Friday, September 25, 2015


A Bouquet For The Crew- The Wreaking Crew- A Documentary

From The Pen Of Frank Jackman




The Wreaking Crew, starring first-rate sessions and studio musicians from the classic age of rock and roll (2008) 

Everybody, everybody from the generation of ’68 who came of musical age in the 1950s with the fresh breeze of rock and roll and its iconic figures like Elvis, Jerry Lee, Chuck, Bo, Buddy, Wanda, Carl, Bill and later in the classic age the Beach Boys, Association, Sonny and Cher, and a ton of girl groups like the Ronettes, the Shirelles and Martha and the Vandella to not even come close to exhausting the list knows that those guys got us jumping, got girls going crazy throwing  every kind of object their way, including some unmentionables, and guys, guys like me, went crazy trying to look like Elvis with longer sideburns, swiveling hips (mind are still not right to this day trying to make that move he had that sent the girls into spasms), and snarl that every girl knew she could wipe off his face if she just had a minute with him, like Bill with his curlicue curl of hair and knowing smile, like Buddy hair’s too, tried to emulate Chuck’s duck walk and get nothing but a sore back for the efforts just so those girls who were throwing themselves with abandon to those faraway heroes would throw something our way.      

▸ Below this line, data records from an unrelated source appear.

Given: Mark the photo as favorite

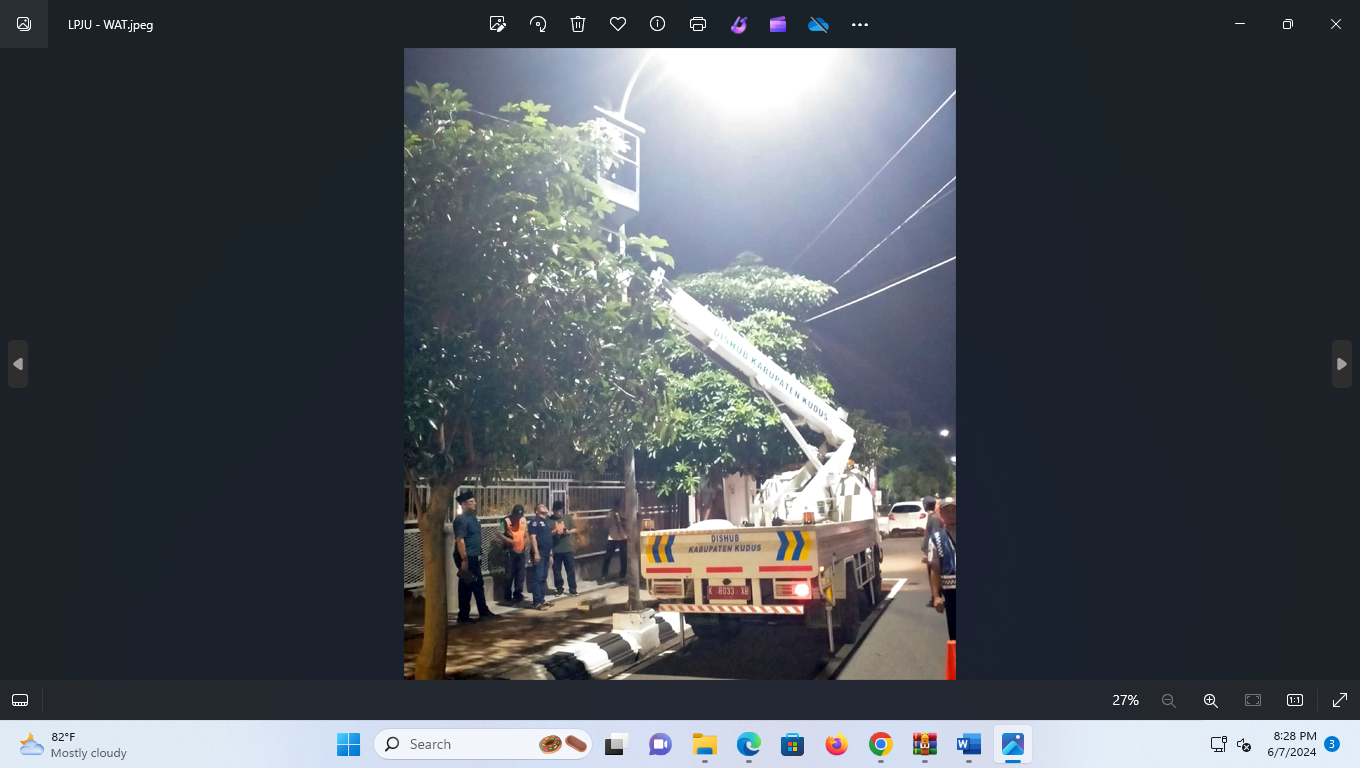Looking at the screenshot, I should (x=617, y=24).
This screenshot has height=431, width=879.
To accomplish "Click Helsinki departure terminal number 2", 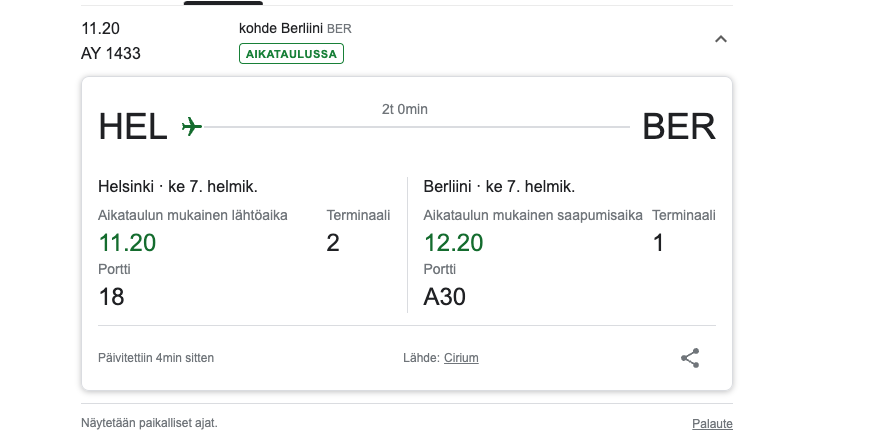I will 333,243.
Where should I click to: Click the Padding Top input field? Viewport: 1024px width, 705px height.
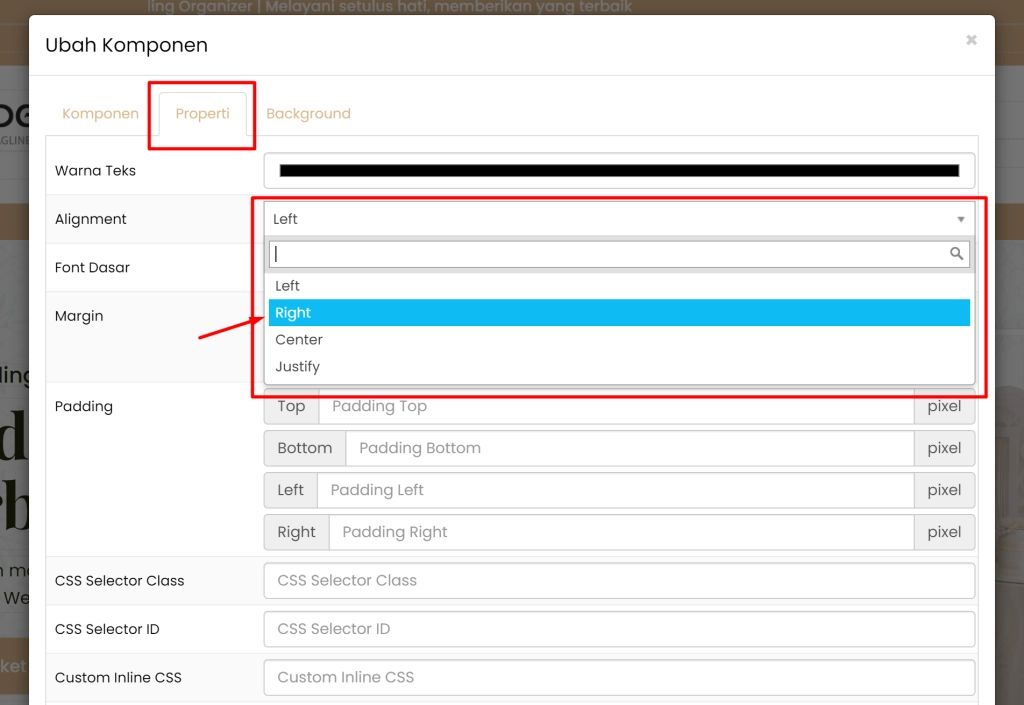pos(615,406)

That’s the easy part, the upfront part of the saga of music of the baby-boomer now AARP-worthy crowd. What we have with the documentary under review, Dennis Tedesco’s The Wreaking Crew, dedicated to his late father who was one of the members is the back story of how rock and roll records, 45 RPM at first then albums, a lot of them got the great sounds that came out of that work. Now there are disputes, internal to the group and otherwise as we find out in the film, about the real name tagged onto the group of seasoned session and studio musicians who made the difference in the sound of rock and roll, especially that rock and roll sound after the likes of Sun Records were eclipsed by the bigger companies out on the West Coast. What is not in dispute is that this relatively small cohort of men and one woman (Carol Kaye) played in back of some of the greatest hits of the era. Made a difference in the sound with their expertise and ability to play and improvise everything before them from pop classics to commercials (hey they had to make a living too besides create great rock sounds since they were in back not the front).       

This documentary, as with all such efforts, is consciously designed to feature the “talking heads” of whoever in the early 2000s was still around to tell the tale of how West Coast musicians came to the rescue of many a record producer who were looking for help. It is also a story about how each featured musician came to the group and in some cases what happened after the music died. Well, not so much that the music died but that later on guys like Bob Dylan and groups like the Stones and Beatles were their own singer-songwriters and had enough professional competence to do the studio sessions themselves. Or thought they did.  For a look at a piece of rock history, real rock history since most of the crew  were individually or collectively induced into the Rock and Roll Hall of Fame check this one out.